Anatara declares war on superbugs with piglets and pineapple root
Health & Biotech
Health & Biotech
Link copied to
A small biotech company has very big plans to save the world, starting with piglets and a special product made from pineapple root.
Anatara Lifesciences (ASX:ANR) announced this week it was in negotiations with Zoetis to sign a worldwide distribution and marketing deal for its Detach treatment.
Zoetis is a breakaway of pharmaceutical giant Pfizer that specialises in animal drugs.
Big news, certainly — and the company’s share price jumped accordingly by about 35 per cent to a high of $1.25.
But Anatara chairman Dr Mel Bridges says the potential Zoetis deal is just one salvo in a much bigger fight against what he calls, with no exaggeration, “Armageddon”.
“The biggest issue facing mankind going forward over the next 20 years is the rise of bugs that have become antibiotic-resistant or developed antimicrobial resistance,” he told Stockhead.
“What we as humans have created, or what scientists have created, is our own firestorm.”
Antimicrobial resistance is the problem of bacteria and viruses mutating to become immune to drugs, leaving doctors with no way to kill them.
The World Health Organisation calls it “an increasingly serious threat to global public health that requires action across all government sectors and society”.

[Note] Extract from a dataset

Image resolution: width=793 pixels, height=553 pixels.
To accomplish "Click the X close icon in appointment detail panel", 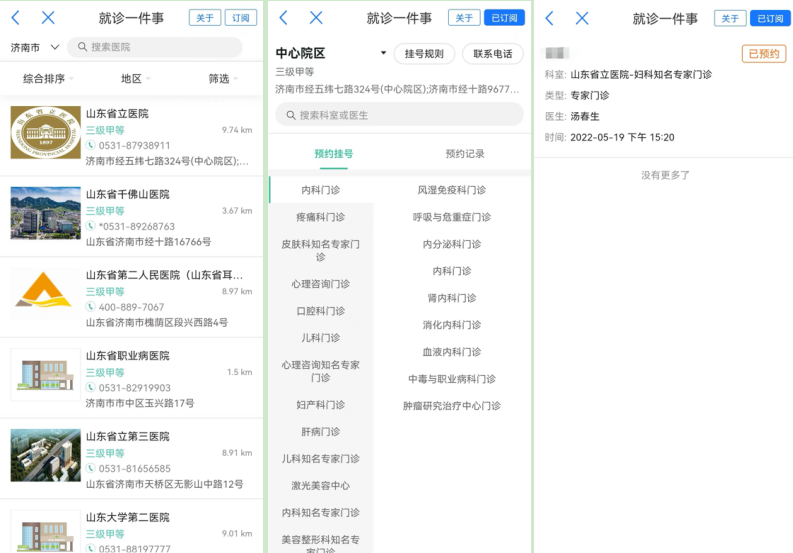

Dr Bridges describes it with more colour: “If you were going to make a movie about it, you’d call it The Rise of the Superbugs.”
But what does it have to do with piglets?
Antimicrobial resistance is tied to the use of antibiotics, and the main use of antibiotics is in the farming of animals.
“Up to 80 per cent of antibiotics that are used globally are used in livestock production, starting with pigs, and so that goes through the whole food chain,” Dr Bridges said.
The reason that pigs are given antibiotics is to fight diarrhoea — or what’s called “scour” in the farming industry — which can be, and often is, fatal.
“Up to 20 per cent of piglets that are born commercially die from diarrhoea or scour-related diseases,” Dr Bridges said.
This is the problem Anatara is trying to solve, and this is also where pineapple root comes into the picture.
Anatara’s Detach product — the one Zoetis is interested in — is a non-antibiotic treatment for scour based on something called bromelain. Bromelain is a protein extracted from pineapple root.
Bromelain has been around for some time, but Anatara — thanks in particular to its chief scientist Dr Tracey Mynott — believes it has found a particular formulation of the protein that can prevent bacterial gut infections.
“The way bacteria works is that it sticks to the gut wall of pigs, chickens, whatever, and they get diarrhoea or scour as a result,” Dr Bridges said.
“What the enzymes [in Detach] do is appear to block the receptor sites on the gut wall naturally, so that the bacteria don’t stick and pass through unchallenged.”
The end result is that piglets don’t need to be given antibiotics, and the world has just taken out a huge chunk of the process that creates superbugs.
That’s the plan, anyway.
The next step is to create a similar product for humans, and Anatara has already started work on that with a scientist at La Trobe University.
What an independent expert says
So far it all sounds a bit like a sci-fi film — piglets, pineapple root, superbugs and the end of the world.
So Stockhead decided to check in with an independent expert at the University of Melbourne to test the facts behind the story.
Professor Glenn Browning is a veterinary microbiologist who specialises in diarrhoea viruses in livestock as well as the treatment, prevention, diagnosis and control of bacterial diseases in animals.
“Scour diarrhoea is particularly an issue in pigs,” he told Stockhead.
“It’s an issue in all livestock, but the biggest area where it’s a problem is in pigs. I guess what they’re saying is that there is a significant amount of antibiotics used in pigs to try to combat disease, which is true. That is the case.
“So yes, there is a problem and yes, it’s related to antimicrobial resistance. It’s an international problem, especially in pigs.”
Prof Browning said the idea behind what Anatara was doing was fairly sound.
“These organisms — especially E. coli, which is the most common cause of diarrhoea in young pigs — do attach to the gut walls using receptors,” he said.
“So in theory if you can remove those receptors by digesting them away, then potentially you can reduce the capacity of those organism to cause diarrhoea. That part of it seems OK.”
Prof Browning said the concept had been explored before, with promising results, and he was surprised there hadn’t been more research into it.
“There’s a paper from 20 years ago by Dave Chandler who was based in Victoria, he worked for the Department of Agriculture in Victoria,” he said.
“It showed that bromelain could provide some protection against E. coli.”
The only thing Prof Browning questioned was whether Detach was able to protect against all the different kinds of bacteria that caused scour — or just some of them.
If the Zoetis deal goes ahead, we’ll find out soon enough.
Anatara’s shares have traded between 72c and $1.33 over the past 12 months.
The company spent $200,000 in the quarter to June, leaving it with $10.7 million in cash. It expects to spend $1.7 million in the current quarter.